Ne nous désolons pas, car ce qui arrive est, somme toute, d'une affligeante banalité. Un homme est porté à la tête de l'unique superpuissance encore en scène après l'éclatement de l'Union soviétique et avant que la Chine n'accède au rang envié de nouveau géant. Les huit années bushiennes, affligeantes, hantent encore les mémoires, avec leur cortège d'erreurs, de ratages, de hubris surtout, quand l'Amérique prétendait administrer des leçons au monde entier au nom du rêve démocratique. Barack Obama, lui, n'a fait que prêcher l'humilité et vanter les mérites du dialogue ; nous avons beaucoup à apprendre des autres, disait-il, et le fermier du Midwest, le white collar de New York, l'immigré nouvellement débarqué applaudissaient à ce discours exaltant, dépoussiéré grâce à la magie de « ce curieux garçon au drôle de nom ».

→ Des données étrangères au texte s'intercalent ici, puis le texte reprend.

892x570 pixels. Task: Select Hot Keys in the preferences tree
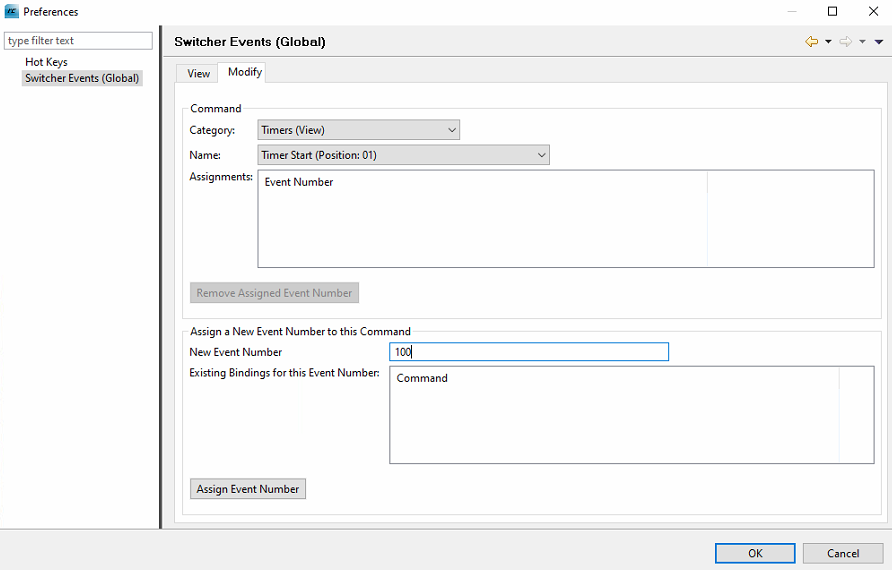(x=46, y=62)
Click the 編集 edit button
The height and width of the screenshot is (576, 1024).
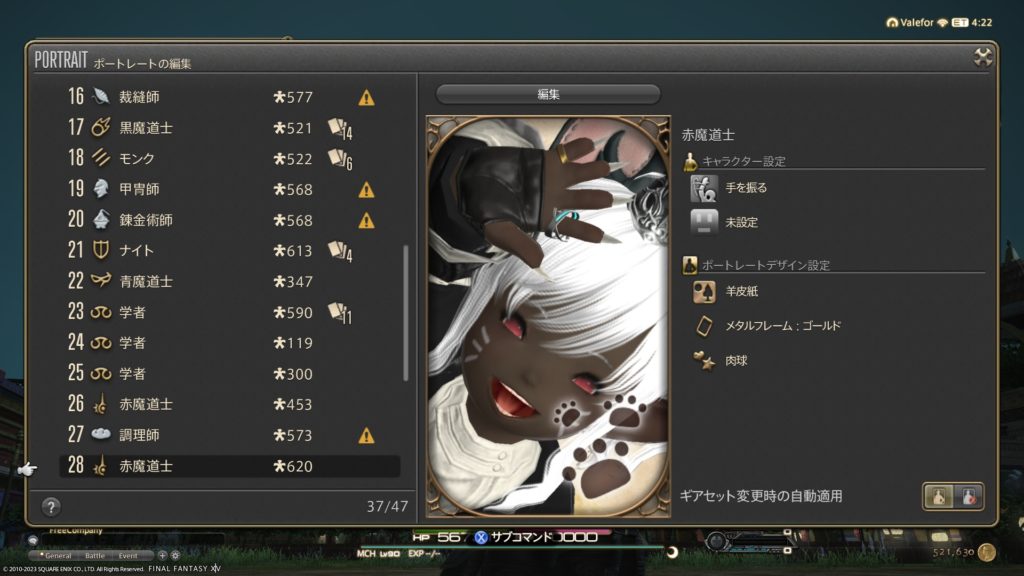[x=548, y=94]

Tout cela, c'était hier, quand tout paraissait possible et qu'on pouvait espérer décrocher la lune, comme jadis avec le mythique John Fitzgerald Kennedy. Hélas, les rêves se sont mués de nos jours en un quadruple cauchemar : les deux guerres d'Irak - laquelle ne finit pas d'en finir - et d'Afghanistan - qui menace de s'étendre comme une vilaine tache d'huile -, une crise économique à l'échelle planétaire, enfin le casse-tête du système de santé. JFK le magicien n'avait pas perdu beaucoup de temps pour se débarrasser de l'unique casserole représentée par les missiles de Cuba. Aujourd'hui, on pourrait ajouter à l'énumération, sans pour autant la compléter, un déficit budgétaire qui dépasse, pour dix mois de l'exercice se terminant en septembre prochain, le chiffre abyssal de 1 300 milliards de dollars, et un taux de chômage (9,6 pour cent) sans précédent depuis plus d'un quart de siècle.

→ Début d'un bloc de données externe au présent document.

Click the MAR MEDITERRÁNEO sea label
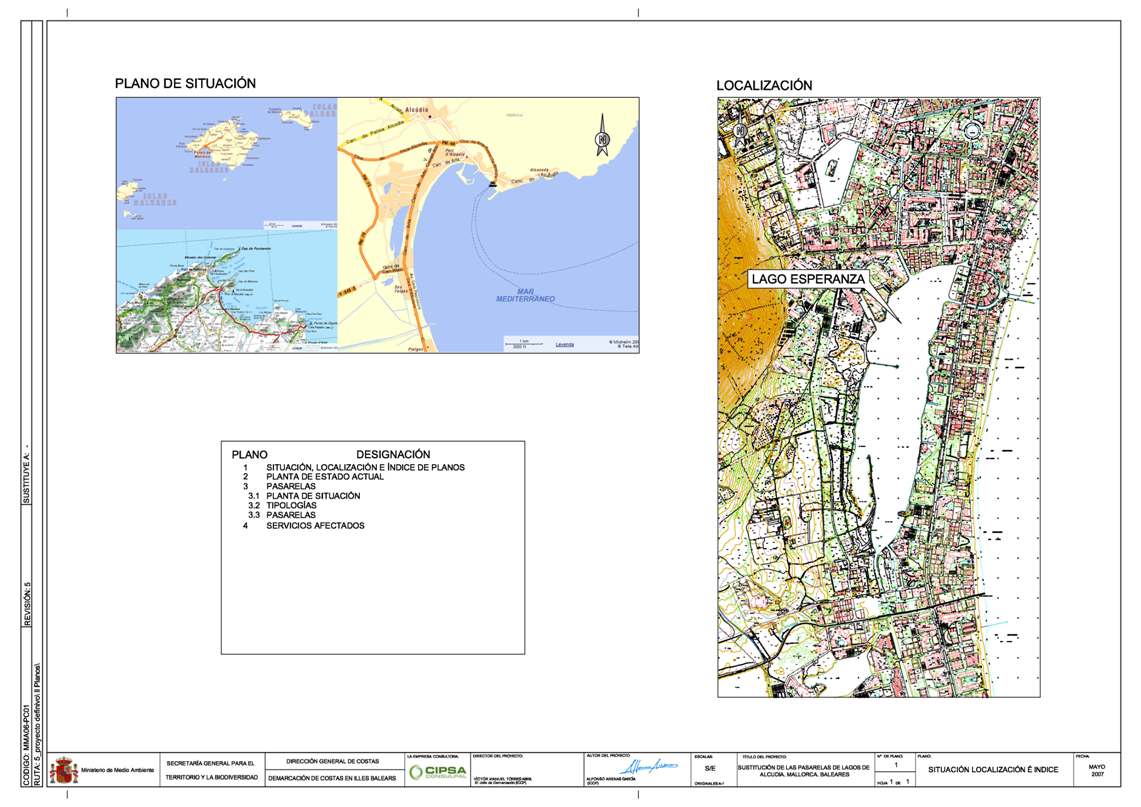The image size is (1141, 807). point(525,294)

On a trop attendu du 44e président des États-Unis pour ne pas déchanter - toujours dans les limites du raisonnable. Mais aussi c'est bien un peu de sa faute, quand le miroir de sa rhétorique fascinait les crédules alouettes que nous sommes. Éloquent, trop éloquent, Mister President. Le bon côté de la médaille, c'est que, statistiques toujours, pour une vingtaine de pays et régions, il a réussi à améliorer l'image de son pays dans le monde : 71 pour cent des personnes interrogées lui font confiance pour diriger les affaires de notre univers, selon le Pew Research Center, un institut indépendant. Petit rappel à l'intention de ceux pour qui cela ne veut pas dire grand-chose : il y a un an, quand George W. Bush régnait encore à partir du bureau Ovale, le taux n'était que de 17 pour cent. Mieux encore, même si son étoile a quelque peu pâli, son successeur continue de jouir de la confiance de ses concitoyens pour le règlement des grands problèmes de l'heure, ces mêmes Américains ne regrettant nullement, bien au contraire, l'équipe précédente.
Un seul concurrent peut lui faire de l'ombre : Bill Clinton. L'époux de Hillary vient de réussir un coup de maître en obtenant la libération de deux journalistes, à l'issue d'un tête-à-tête avec Kim Jong-il, le président nord-coréen tant honni. En octobre, il se rendra à Haïti. À la tête, il est vrai, d'une délégation d'investisseurs, mais il a déjà fait savoir qu'il mettra à profit cette visite pour contribuer « à apporter dans l'île des changements considérables ». Remous et mouvements divers dans les cercles du pouvoir où l'on observe avec appréhension la remontée des cours de l'action clintonienne tout en se rappelant que l'intéressé, au lendemain de la fin de son mandat, ne donnait pas le moindre signe d'essoufflement et que l'hebdomadaire Time titrait la couverture qu'il lui consacrait : « Comment pouvons-nous vous regretter quand vous ne vous décidez pas à partir ? »
De ce côté-là toutefois, Obama n'a rien à craindre, lui en qui le New York Times voit « un nouveau Jimmy Stewart ». Souvenez-vous, le personnage central du mémorable Mister Smith goes to Washington. Tout un programme.